Rarely has there been more attention on logistics and supply chain across all markets than during the ongoing coronavirus pandemic, particularly regarding resiliency and adaptability. But some of that increased scrutiny does predate the COVID-19 crisis given concerns about IT and communications products coming out of or have connections to China and other countries of concern to the U.S. government.

“We have great ability now using data to realize that the company we think is providing one board from Sweden really is owned 50 percent by the Chinese or some other potential bad actor,” Wagoner said. “The data analytics capabilities now really make supply chain resiliency and logistics much more exciting.”

The Defense Department is one of those agencies asking more questions about its own and the U.S.’ logistics and supply chain functions as a whole in light of COVID-19. LMI is one of the companies supporting Operation Warp Speed -- the White House’s broad effort to combat and end the pandemic.

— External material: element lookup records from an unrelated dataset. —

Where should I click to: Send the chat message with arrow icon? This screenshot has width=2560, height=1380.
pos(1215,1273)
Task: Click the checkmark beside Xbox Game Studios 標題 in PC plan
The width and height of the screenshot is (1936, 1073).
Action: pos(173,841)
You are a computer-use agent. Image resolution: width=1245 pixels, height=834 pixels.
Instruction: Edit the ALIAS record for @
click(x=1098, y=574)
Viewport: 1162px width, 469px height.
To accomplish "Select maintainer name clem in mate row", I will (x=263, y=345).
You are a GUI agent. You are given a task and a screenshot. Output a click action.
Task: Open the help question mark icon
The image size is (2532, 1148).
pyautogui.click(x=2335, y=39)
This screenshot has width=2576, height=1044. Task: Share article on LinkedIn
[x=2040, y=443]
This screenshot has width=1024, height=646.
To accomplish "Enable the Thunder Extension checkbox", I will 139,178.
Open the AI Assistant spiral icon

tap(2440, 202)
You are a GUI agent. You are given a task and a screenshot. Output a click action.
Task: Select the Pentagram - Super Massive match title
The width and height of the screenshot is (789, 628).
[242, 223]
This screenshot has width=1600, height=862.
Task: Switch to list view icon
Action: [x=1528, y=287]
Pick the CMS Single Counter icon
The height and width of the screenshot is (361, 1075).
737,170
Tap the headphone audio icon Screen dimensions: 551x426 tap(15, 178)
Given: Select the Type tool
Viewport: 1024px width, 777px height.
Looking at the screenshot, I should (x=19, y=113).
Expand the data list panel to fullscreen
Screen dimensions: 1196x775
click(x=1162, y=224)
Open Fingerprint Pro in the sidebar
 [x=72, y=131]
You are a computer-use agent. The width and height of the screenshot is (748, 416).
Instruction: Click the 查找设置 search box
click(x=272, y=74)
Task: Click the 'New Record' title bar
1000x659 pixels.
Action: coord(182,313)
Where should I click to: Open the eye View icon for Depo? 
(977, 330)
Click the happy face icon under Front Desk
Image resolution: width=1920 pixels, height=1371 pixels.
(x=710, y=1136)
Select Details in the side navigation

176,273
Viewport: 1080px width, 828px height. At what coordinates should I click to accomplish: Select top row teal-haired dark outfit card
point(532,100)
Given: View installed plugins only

Wagoner said LMI has worked with DOD on assessing its ventilator inventory, how many the agency needs and whether some should be deployed into general public health settings. Here again enters the broader logistics and supply chain resiliency topic that substantially all organizations wrestled with in the pandemic’s first few months given various stay-at-home orders worldwide and the virus’ spread.

“There are so many aspects of logistics that can trip you up and that’s what we’re working on,” Wagoner said. “We’re trying to build repeatable solutions around that to do that predictive analytics: look at all those components and try to say ‘This is the weak link in your supply chain, this is where you want some redundancy of suppliers, redundancy of shipping.’”

“We’ve been focused on in the last 20 years is that lean logistics -- let’s nail the exact amount of something that we need and get it there real time,” Wagoner added. “The pandemic, weather and everything else has told us we may not get it there real time like we thought.”

Regarding LMI itself, the nonprofit company both put in place the five-year plan and a slightly new structure before Wagoner officially started. LMI the parent is still nonprofit, but it has created a for-profit subsidiary that houses most of the firm’s operations. The nonprofit entity is where LMI houses its research work “for the good of government,” as Wagoner put it, and that “sometimes ends up coming back to us as an offering. Partnerships with universities and the fellows program also are in the nonprofit entity, he said.

Why create a for-profit piece? LMI used its own cash for previous acquisitions, but wants more financial flexibility including borrowing capacity in the event a large and complex deal could be in the works. What Wagoner called “employee equity” to eventually share the returns with staffers is also something potentially on the horizon.

LMI is at around $400 million in annual revenue and close to 1,800 employees today.

No details yet from Wagoner on what types of acquisitions could make sense for LMI, other than they will be to either gain new market access or capabilities to bring in that way versus through its own research-and-development investments. But that’s more because the information gathering phase is ongoing.

“Right now, the leadership team is doing the homework for me and they’re going to come to me over the next few weeks,” Wagoner said. “I’m going to get that in front of (the board) in November.”

One item LMI paused at the start of the COVID-19 crisis but has restarted is its venture capital fund to partner with and invest in emerging technology companies whose offerings may interest government clients. LMI Ventures was also something Wagoner told me he both was “really delighted” to learn about in joining but also knows the risk factors.

“Those are long-term bets that you’re making,” Wagoner said. “You have to have five, six, seven of these hoping for that one Palantir. .. What I really like about it is staying in touch with that community: what are the new technologies, how are people doing delivery different.”